Tuesday , April 23 2024
Merry Christmas! Why fear saying so? If it wasn't so cold outside, I'd find a toga and really get into the festive spirit.

The War on Christmas Needs a Ceasefire

Those who complain about a War on Christmas have a point. These days, many of us are so easily offended or “disrespected” that it’s often hard to know what’s safe to say. Well, I’ll say Merry Christmas to you. God bless us, everyone!

The problem is, it seems to me, certain folks think Christmas isn’t for all of us, everyone. These are often believers in what are described in the Gospels regarding what occurred in a stable in Bethlehem. For them, Christmas is for, as it were, a certain “inn crowd.” However, there’s good news for everyone else.

A few years back, a Pennsylvania rabbi protested the placement of a Christmas tree at a local airport. He felt a Menorah should also be displayed to balance out the religious imagery. The airport took the tree down. No one, on either side, seemed to realize that Christmas trees have nothing to do with Christian iconography.

No one thinks, best I know, that Jesus Christ was born in December. When shepherds watch their flocks by night, that was in March.

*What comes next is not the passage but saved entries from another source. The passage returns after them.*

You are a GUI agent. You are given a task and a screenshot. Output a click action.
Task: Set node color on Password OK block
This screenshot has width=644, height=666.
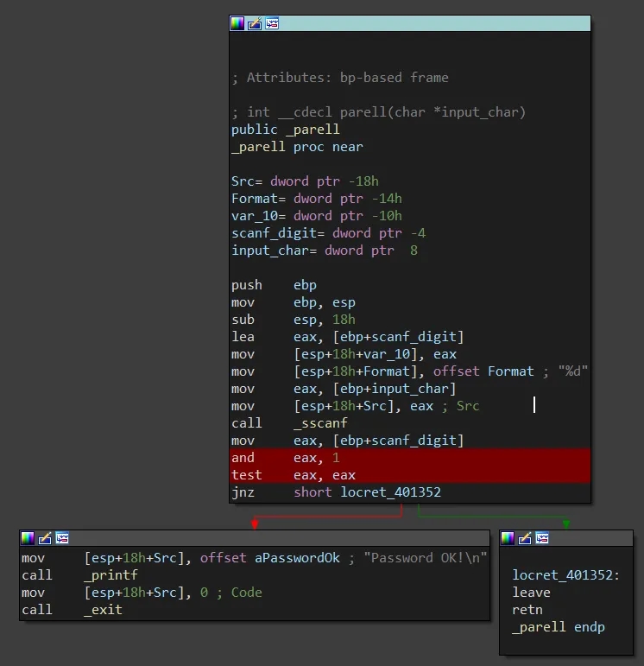(x=28, y=538)
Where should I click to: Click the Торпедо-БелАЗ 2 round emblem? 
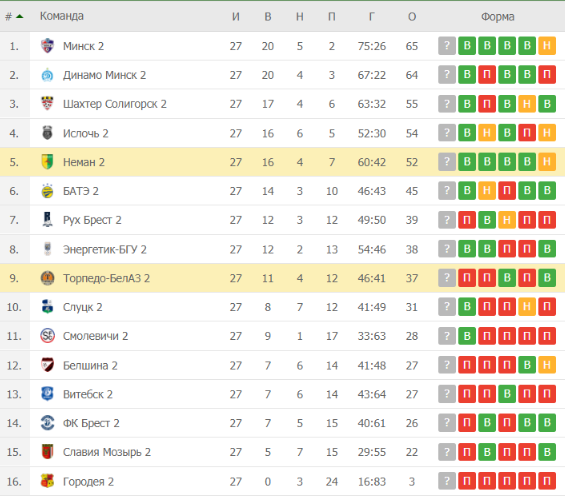pos(47,278)
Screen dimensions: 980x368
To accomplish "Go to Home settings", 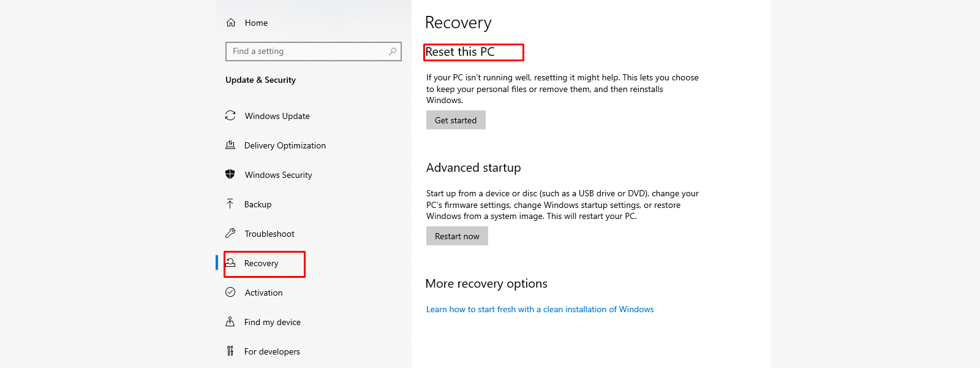I will pos(256,23).
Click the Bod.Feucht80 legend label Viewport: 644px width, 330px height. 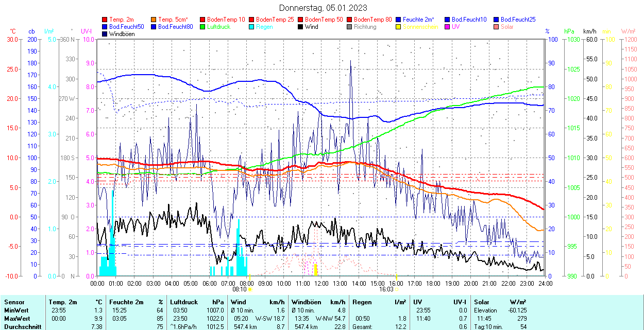click(175, 27)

Early Christmas celebrations took place at the end of the year so Christian celebrations would occur at the same time as the Roman festivals honoring the Winter Solstice. Many of the trappings of Christmas were also assimilated from Pagan nature worshipers, like wreaths, Yule logs, mistletoe, and, of course, the decorated tree. If one were to complain these are religious symbols, it’d be closer to the mark to brand them Wiccan, not Christian.

Likewise, the figure of Santa Claus, a.k.a. Saint Nicholas and Father Christmas, has both pre-Christian and Catholic roots in Europe, although most of us know him best by way of Clement Clarke Moore’s 1823 poem “Twas the Night Before Christmas” and caricatures by Thomas Nast. The gifts for good children made at the North Pole by cherubic elves and delivered on a sleigh pulled by nine reindeer are for any child on the “nice” list, whatever religious belief or lack thereof.

Still, I admit understanding why there are those nervous about Nativity scenes and the like at the workplace, in public schools, or on government property. True, there’s the dual interpretation of the First Amendment with those championing free speech on one side, those pointing to the Separation of Church and State on the other. But I do think the primary message of such public statements is for believers to say, Christmas is ours. All others – I suppose they get a lump of coal in their stockings? Or are haunted by a Victorian ghost of Christmas past?

So in the spirit of the season, I say Christmas is for everyone, nice, naughty, Scrooge and Tiny Tim alike. So why fear saying so? Merry Christmas! If it wasn’t so cold outside, I’d find a toga and really get into the festive spirit. Then, we can get ready for the Spring Solstice when the Easter Bunny comes out of hibernation. Unless they declare war on him first.